Babaluma est un roman d'une certaine longueur, et n'a pas été prépublié dans un pulp — la race en est éteinte, et nous ne sommes pas aux U.S.A. Mais si, nous prenant à rêver, nous avions à fantasmer la couverture du numéro de mai 2002 d'Histoires épatantes de super-science qui publierait le troisième épisode (sur quatre) du dernier roman de Roland Wagner, il serait facile d'en deviner l'illustration de couverture : une statue géante du général De Gaulle, éventrant à grands coups de Croix de Lorraine de béton des bâtisses nnéo-xviiie versaillais (mal) construites au début du xxie, tandis que volette à l'arrière-plan la silhouette de Super-Communiste, cape rouge déployée, faucille et marteau brillant sur la poitrine, assistant assidûment le Grand Militaire. Dans un coin du cadre, quelques pitbulls géants, et leurs maîtres (?) en costard de petits-bourgeois flicophiles, fuient piteusement…

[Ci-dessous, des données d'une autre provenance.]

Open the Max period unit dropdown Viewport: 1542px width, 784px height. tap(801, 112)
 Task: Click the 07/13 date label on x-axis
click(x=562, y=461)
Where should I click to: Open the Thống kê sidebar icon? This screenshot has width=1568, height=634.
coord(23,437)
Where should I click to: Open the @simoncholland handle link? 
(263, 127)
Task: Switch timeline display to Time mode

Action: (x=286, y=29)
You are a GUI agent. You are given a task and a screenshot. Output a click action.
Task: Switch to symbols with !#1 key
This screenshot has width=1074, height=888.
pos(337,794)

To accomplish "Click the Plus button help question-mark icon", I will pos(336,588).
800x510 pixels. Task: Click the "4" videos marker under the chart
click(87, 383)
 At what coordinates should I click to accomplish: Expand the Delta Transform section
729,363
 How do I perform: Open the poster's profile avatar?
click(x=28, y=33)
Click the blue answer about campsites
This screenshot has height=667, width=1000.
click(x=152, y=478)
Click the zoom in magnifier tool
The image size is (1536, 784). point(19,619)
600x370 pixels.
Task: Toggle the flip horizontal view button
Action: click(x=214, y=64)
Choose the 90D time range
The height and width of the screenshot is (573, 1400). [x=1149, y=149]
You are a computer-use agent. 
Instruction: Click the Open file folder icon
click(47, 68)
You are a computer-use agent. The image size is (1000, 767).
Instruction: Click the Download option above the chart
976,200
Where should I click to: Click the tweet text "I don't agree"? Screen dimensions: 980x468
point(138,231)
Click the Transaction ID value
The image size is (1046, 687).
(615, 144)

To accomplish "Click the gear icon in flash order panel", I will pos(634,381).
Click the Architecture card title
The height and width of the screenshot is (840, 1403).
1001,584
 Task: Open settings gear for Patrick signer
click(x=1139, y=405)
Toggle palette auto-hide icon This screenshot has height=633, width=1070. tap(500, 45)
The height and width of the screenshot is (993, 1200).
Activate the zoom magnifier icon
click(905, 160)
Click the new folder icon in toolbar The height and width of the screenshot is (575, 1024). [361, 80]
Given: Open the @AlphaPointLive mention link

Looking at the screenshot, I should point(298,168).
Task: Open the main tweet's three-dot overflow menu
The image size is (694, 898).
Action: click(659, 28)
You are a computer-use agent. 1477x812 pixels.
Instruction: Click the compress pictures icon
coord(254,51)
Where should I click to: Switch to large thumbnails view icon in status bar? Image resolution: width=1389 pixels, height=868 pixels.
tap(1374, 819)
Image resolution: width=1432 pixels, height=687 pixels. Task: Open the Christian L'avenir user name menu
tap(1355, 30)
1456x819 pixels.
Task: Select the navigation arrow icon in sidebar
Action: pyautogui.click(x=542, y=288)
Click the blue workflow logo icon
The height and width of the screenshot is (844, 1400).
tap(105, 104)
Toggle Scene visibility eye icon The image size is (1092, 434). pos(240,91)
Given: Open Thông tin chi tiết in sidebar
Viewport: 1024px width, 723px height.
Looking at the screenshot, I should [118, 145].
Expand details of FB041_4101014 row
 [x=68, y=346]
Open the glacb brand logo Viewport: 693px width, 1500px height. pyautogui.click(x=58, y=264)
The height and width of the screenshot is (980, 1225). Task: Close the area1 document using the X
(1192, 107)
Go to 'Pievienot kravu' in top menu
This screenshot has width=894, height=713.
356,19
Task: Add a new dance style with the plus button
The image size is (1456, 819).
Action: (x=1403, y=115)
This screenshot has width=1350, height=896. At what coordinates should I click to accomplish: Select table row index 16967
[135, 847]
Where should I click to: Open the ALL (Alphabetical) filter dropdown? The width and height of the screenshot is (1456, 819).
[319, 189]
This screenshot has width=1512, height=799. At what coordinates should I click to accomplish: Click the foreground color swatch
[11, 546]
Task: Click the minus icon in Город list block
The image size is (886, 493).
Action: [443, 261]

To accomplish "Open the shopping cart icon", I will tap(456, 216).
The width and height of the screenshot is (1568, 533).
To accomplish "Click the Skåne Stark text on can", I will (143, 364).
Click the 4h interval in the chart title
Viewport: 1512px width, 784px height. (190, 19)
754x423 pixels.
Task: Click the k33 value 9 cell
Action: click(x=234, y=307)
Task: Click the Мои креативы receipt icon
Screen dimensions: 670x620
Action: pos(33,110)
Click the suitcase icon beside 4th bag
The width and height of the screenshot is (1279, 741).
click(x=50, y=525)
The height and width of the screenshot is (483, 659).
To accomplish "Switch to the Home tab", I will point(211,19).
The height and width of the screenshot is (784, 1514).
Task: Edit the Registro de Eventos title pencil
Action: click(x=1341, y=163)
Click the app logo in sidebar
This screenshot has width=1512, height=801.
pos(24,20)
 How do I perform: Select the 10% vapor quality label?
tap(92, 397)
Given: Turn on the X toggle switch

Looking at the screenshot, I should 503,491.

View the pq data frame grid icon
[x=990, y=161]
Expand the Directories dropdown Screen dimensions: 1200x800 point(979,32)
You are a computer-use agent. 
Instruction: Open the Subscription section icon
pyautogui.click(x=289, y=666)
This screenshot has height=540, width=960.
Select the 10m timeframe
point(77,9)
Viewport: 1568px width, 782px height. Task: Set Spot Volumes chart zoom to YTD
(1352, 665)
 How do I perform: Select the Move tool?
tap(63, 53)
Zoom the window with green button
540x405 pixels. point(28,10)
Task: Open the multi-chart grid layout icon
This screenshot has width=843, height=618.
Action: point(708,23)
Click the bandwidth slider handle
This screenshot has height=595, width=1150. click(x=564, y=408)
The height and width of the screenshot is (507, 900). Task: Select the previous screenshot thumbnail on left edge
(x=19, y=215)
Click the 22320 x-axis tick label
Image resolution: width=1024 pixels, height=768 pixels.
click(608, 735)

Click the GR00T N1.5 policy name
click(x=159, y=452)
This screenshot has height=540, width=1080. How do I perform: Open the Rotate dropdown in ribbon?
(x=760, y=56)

Un tel pulp eût-il existé, gageons que Wagner leur aurait vendu ses mots. Chez lui le pastiche de la littérature populaire n'est jamais loin de l'adhésion corps et âme à ce mode d'expression. Septième volume des Futurs mystères de Paris, Babaluma passe par les étapes obligées : re-présentation des personnages récurrents, plaisanteries bâties sur la familiarité — c'est le job de la littérature populaire que d'offrir au lecteur un monde où il se retrouvera, livre après livre —, mystère, poursuites, captures, et combats. Et résolution finale à peine retombée la poussière de la dernière castagne. Écriture facile et effets mélodramatiques garantis, même si l'auteur prend soin de nous faire sentir qu'il n'est pas dupe de ce qu'il produit. Faut-il cependant que cela lui serve d'excuse perpétuelle ?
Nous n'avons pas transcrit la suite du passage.